### [Work to complete]
Could you output each line below exactly as it appears, excluding any pictures?

(Material provided)

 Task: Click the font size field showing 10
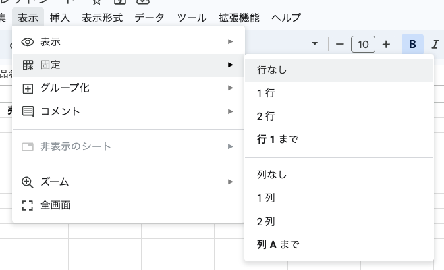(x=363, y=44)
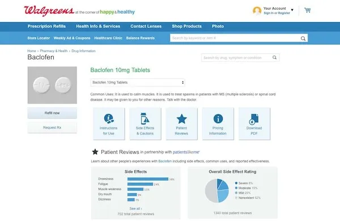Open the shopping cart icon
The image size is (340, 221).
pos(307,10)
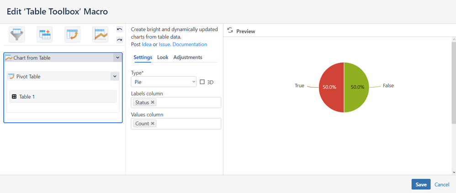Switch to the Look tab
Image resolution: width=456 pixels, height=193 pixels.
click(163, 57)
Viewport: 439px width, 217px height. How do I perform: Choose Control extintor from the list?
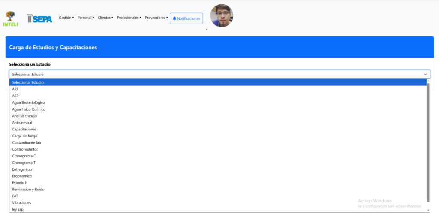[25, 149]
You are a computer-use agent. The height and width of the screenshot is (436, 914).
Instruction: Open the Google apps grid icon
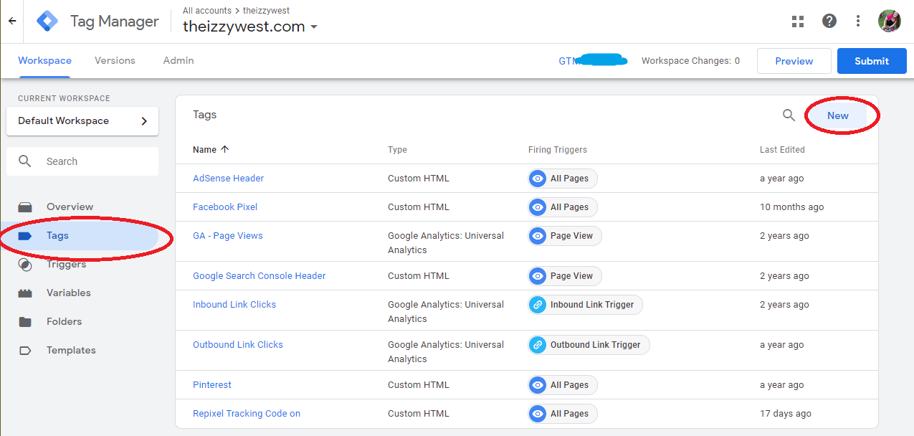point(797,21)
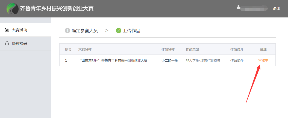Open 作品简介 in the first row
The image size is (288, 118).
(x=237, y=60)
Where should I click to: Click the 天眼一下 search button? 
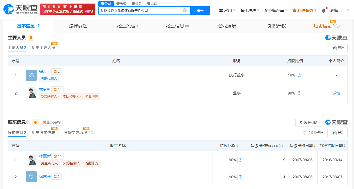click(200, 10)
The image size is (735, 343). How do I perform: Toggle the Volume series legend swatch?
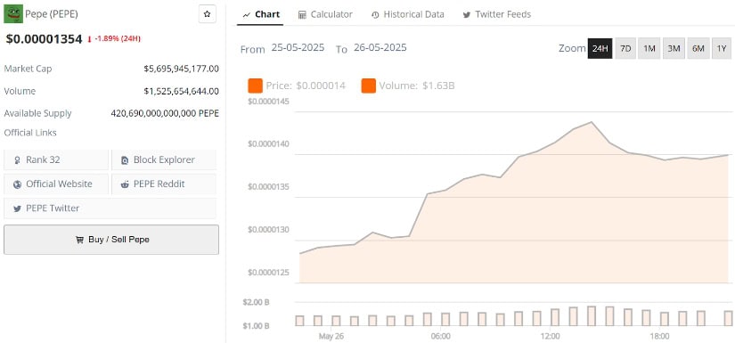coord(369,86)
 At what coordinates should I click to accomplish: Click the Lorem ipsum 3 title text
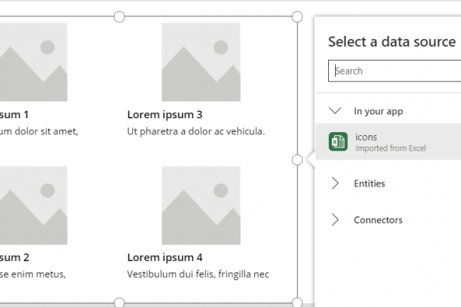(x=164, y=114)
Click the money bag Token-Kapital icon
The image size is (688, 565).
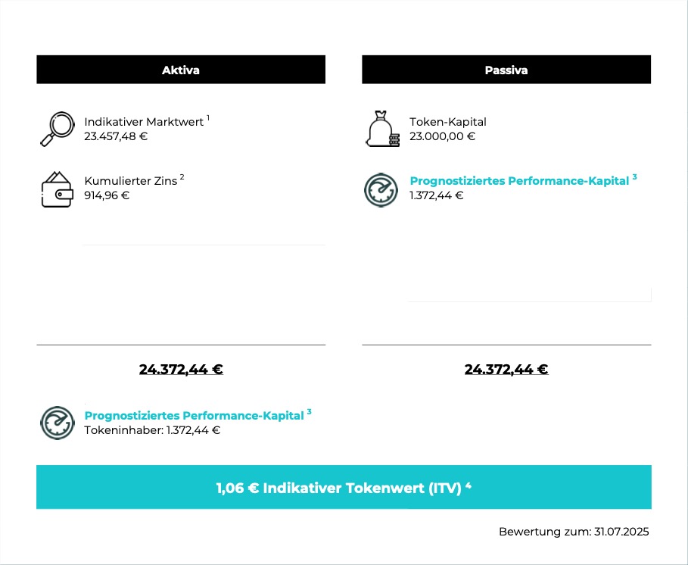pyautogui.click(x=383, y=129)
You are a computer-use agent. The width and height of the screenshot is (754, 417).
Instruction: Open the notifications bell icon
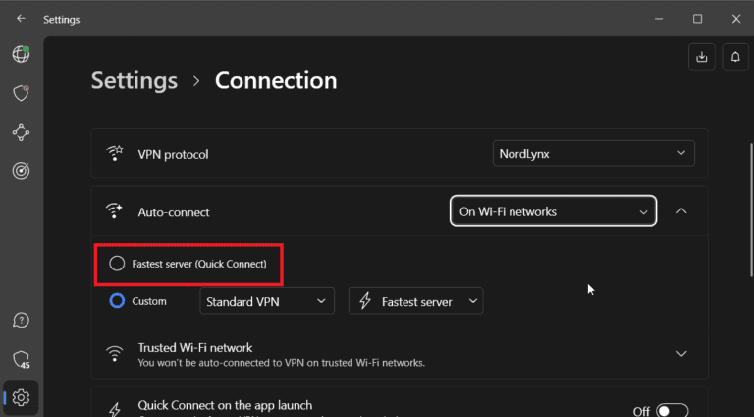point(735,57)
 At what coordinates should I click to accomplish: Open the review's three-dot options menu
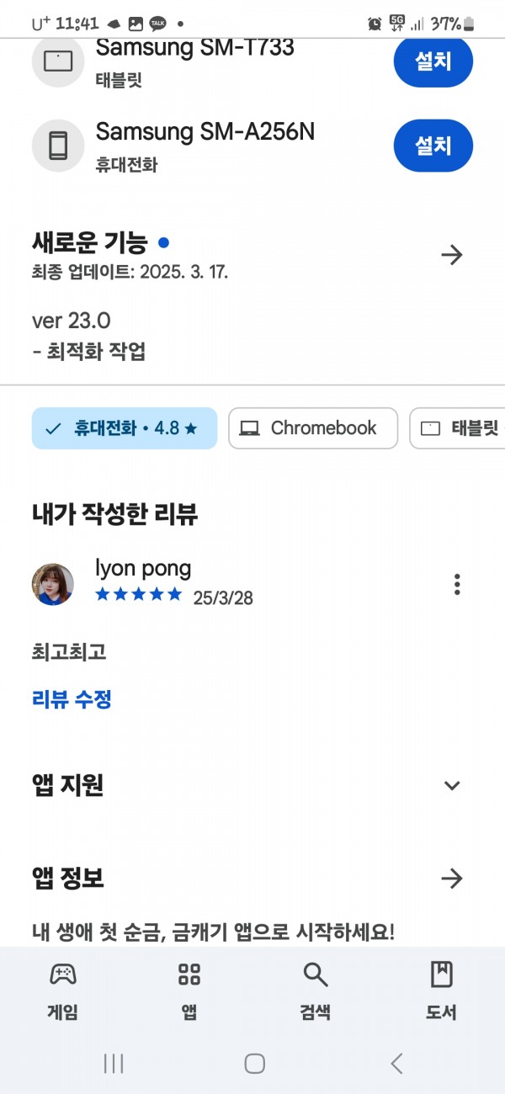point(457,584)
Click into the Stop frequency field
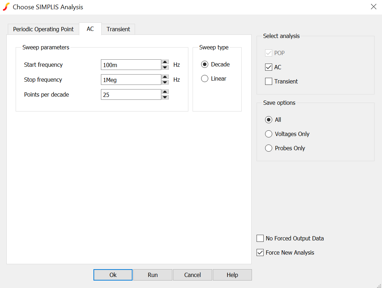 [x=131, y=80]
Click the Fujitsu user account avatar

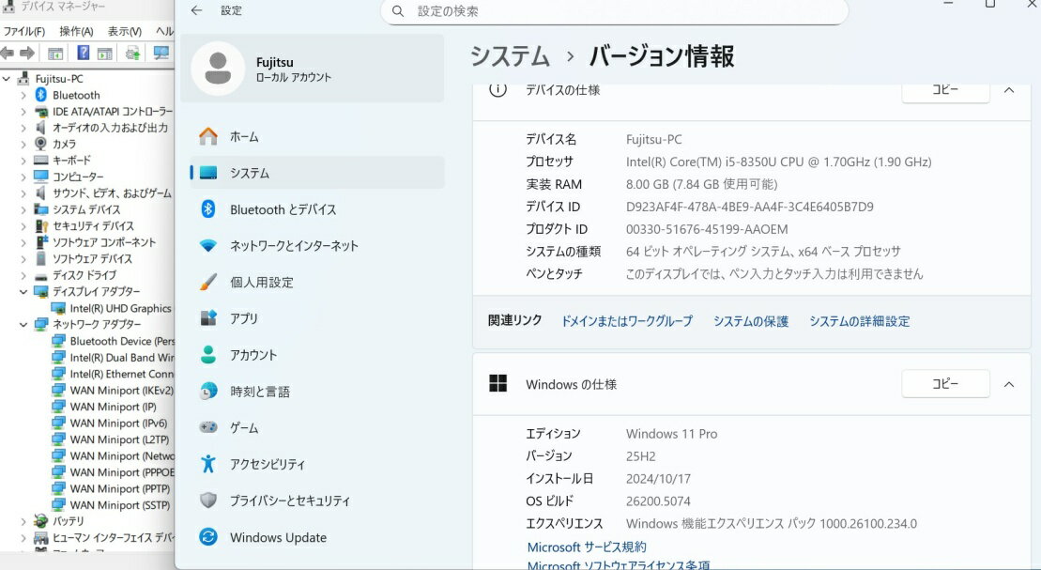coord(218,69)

(End Material provided)

### [Result]
 Task: Click the font size field showing 10
(x=363, y=44)
Open the shopping cart icon
The image size is (340, 221).
pos(307,10)
Switch to the Look tab
Image resolution: width=456 pixels, height=193 pixels.
click(163, 57)
Viewport: 439px width, 217px height. How do I perform: Choose Control extintor from the list?
[25, 149]
You are a computer-use agent. The height and width of the screenshot is (436, 914).
Instruction: Open the Google apps grid icon
point(797,21)
Open 作品简介 in the first row
The image size is (288, 118).
(x=237, y=60)
Where should I click to: Click the 天眼一下 search button? 
click(200, 10)
The image size is (735, 343). How do I perform: Toggle the Volume series legend swatch?
coord(369,86)
 At what coordinates should I click to accomplish: Click the Lorem ipsum 3 title text
(x=164, y=114)
Click the money bag Token-Kapital icon
The image size is (688, 565).
pyautogui.click(x=383, y=129)
You are a computer-use agent. The width and height of the screenshot is (754, 417).
Instruction: Open the notifications bell icon
point(735,57)
 At what coordinates should I click to accomplish: Open the review's three-dot options menu
point(457,584)
Click into the Stop frequency field
 [x=131, y=80]
Click the Fujitsu user account avatar

coord(218,69)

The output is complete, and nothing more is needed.